> WHAT YOU WILL DO: Revise the items starting at the line that contains "Task: Enable New ARR as subtotal" and ending at the line that contains "Action: click(594, 211)": change "subtotal" to "total" and keep all else unchanged. Give back only those lines.
===== INPUT DATA
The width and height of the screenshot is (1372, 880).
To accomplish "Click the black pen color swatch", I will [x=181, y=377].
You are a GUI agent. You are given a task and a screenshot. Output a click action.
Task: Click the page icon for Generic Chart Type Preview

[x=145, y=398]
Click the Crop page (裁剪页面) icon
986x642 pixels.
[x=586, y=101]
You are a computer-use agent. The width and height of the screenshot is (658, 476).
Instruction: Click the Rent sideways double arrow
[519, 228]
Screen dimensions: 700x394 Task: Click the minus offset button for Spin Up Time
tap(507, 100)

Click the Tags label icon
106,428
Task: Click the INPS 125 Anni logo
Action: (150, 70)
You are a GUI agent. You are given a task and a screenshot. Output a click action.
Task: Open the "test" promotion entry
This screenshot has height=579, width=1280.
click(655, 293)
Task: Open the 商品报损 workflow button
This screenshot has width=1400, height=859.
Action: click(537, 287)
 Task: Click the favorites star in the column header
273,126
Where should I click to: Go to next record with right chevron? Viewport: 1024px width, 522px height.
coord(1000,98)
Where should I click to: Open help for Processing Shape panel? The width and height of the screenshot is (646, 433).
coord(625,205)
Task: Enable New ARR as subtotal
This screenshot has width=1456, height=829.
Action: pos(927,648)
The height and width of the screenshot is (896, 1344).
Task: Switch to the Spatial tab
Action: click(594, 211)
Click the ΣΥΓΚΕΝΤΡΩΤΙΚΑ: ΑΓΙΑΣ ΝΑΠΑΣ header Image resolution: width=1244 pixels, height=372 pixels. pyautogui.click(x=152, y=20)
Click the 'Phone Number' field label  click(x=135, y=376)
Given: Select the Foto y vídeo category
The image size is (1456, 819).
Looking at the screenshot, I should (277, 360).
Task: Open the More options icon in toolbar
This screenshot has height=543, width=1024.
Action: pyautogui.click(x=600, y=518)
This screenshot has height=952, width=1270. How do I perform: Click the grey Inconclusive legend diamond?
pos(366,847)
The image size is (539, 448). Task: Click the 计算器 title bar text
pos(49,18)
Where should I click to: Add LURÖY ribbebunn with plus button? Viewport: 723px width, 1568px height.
==========
> RESPONSE TO THE TASK:
Task: Enable New ARR as total
This screenshot has width=1456, height=829.
Action: pos(927,648)
The height and width of the screenshot is (896, 1344).
Task: Switch to the Spatial tab
Action: click(594, 211)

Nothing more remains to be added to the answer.